Segundo a autora, isto a que denominados ‘teatro brasileiro moderno’ foi constituído a um só tempo pela crítica e pela prática cênica. “São dois fatores inseparáveis de um mesmo movimento, que se vai desenhando à medida que estes aspectos interagem, num processo dialético” (BERNSTEIN, 2005: p.93). Aqui vale ressaltar as diferenças da cobertura teatral no jornalismo carioca e paulista, o que vai caracterizar o tom do debate sobre moderno teatro brasileiro nas duas cidades. Enquanto no Rio de Janeiro o tema era demolir a velha-guarda, representada pelo teatro de revista, em São Paulo, estava tudo por se formar, já que lá não havia teatro profissional. (MOURA, 1996).

Na década de 1970, os segundos cadernos irão ser impressos diariamente, isto a partir da exigência de formação profissional para trabalho na área jornalística e da constituição do trabalho interno das redações em editoriais específicas. É quando serão efetivadas as exigências de diagramação, impressão de imagens, uso do lead e titulação (MEDINA, 1978: p.93). A partir de então, o jornal passa a se pulverizar em cadernos e editorias, na tentativa de ampliar o público. Tais modificações são acompanhadas por uma relação maior e mais incisiva do departamento de marketing, na busca de novos leitores com a distribuição de brindes e fascículos. Em lugar dos suplementos culturais com críticas e análises aprofundadas, é a época do texto review, ou resenha, que se limita a uma sinopse do produto cultural acompanhada por breve trecho opinativo.
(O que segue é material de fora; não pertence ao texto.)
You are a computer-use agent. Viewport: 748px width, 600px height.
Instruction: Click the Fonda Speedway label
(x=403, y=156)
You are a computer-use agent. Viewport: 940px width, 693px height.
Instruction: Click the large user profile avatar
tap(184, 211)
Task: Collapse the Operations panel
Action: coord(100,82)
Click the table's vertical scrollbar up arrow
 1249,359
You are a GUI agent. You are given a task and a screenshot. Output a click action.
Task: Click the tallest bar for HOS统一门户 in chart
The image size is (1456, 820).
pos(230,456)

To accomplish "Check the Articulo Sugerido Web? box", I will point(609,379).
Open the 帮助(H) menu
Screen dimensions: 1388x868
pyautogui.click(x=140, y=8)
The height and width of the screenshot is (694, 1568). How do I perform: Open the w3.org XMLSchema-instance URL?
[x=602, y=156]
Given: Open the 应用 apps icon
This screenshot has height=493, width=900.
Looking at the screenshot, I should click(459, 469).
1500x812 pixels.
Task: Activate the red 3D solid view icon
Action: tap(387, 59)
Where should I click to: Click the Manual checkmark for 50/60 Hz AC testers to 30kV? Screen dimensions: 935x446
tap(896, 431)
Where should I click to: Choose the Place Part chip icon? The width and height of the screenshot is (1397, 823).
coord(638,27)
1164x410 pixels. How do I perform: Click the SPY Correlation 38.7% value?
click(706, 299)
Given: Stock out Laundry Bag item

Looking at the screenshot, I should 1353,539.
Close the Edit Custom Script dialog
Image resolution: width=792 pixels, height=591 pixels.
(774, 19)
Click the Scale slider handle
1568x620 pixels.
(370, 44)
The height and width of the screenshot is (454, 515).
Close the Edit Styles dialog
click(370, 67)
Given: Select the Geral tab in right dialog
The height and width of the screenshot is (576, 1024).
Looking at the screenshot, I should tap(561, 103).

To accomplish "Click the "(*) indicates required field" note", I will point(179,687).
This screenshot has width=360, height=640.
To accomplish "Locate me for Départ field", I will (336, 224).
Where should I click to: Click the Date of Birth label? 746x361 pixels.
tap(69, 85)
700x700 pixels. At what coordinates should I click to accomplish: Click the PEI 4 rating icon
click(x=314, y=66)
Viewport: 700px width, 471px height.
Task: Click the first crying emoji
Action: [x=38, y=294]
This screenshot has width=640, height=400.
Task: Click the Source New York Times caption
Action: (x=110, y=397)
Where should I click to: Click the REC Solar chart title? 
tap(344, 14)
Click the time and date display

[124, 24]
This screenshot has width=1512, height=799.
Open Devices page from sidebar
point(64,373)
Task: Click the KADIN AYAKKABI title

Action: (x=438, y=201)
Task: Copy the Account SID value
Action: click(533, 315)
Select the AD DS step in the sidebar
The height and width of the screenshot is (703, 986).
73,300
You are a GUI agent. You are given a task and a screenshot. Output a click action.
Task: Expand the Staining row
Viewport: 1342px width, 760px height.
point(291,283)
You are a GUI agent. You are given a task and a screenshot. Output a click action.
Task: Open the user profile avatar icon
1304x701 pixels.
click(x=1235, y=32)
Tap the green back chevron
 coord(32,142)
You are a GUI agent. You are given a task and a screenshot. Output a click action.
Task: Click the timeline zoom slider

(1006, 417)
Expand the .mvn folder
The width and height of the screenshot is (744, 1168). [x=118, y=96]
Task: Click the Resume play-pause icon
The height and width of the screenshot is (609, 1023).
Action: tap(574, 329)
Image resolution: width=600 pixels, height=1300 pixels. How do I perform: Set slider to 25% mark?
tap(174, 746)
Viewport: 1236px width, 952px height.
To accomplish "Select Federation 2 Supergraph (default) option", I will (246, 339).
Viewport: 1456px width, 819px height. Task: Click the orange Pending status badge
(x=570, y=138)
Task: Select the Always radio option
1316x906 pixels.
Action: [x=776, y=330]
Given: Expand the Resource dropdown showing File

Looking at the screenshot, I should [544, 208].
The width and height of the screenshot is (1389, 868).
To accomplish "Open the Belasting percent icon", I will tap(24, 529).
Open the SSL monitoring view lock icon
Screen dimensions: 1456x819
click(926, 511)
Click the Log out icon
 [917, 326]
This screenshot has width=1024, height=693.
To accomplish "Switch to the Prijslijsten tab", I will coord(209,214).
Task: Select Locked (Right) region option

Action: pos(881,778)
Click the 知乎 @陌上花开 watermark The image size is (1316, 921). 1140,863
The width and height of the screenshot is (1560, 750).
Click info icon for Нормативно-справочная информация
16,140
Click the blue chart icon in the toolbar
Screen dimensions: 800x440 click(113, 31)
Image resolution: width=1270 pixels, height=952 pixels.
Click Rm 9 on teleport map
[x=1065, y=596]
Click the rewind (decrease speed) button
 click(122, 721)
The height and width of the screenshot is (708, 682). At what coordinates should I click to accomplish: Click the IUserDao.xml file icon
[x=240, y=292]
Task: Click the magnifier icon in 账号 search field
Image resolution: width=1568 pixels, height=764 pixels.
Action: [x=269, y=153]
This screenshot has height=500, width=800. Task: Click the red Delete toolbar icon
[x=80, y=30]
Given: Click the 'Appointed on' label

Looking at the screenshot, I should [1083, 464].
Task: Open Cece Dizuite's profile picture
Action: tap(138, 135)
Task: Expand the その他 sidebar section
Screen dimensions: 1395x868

O tema cultural, assim, se torna uma área de especialização dos profissionais do jornalismo e não mais um espaço franqueado a intelectuais e pensadores. De modo genérico, a reflexão crítica e conceitual se restringe ao ambiente das revistas especializadas editadas pelos centros universitários. No jornalismo cultural contemporâneo, se vê mais visivelmente a pressão/determinação do mercado no agenciamento de pautas e na escolha de recortes

(MIRANDA, 2003). Vemos também como se constrói agora a relevância de um dado acontecimento, sendo que seu valor de notícia é constituído na interseção de produto sócio- cultural e mercadológico. Se o jornalismo contemporâneo é ditado pela agenda de lançamentos e eventos, o mesmo não acontecia com o jornalismo da década de 50 e 60, ainda na incipiente indústria cultural brasileira. Hoje, uma produção cultural sem assessoria de imprensa está fadada ao silêncio e a inexistência midiática.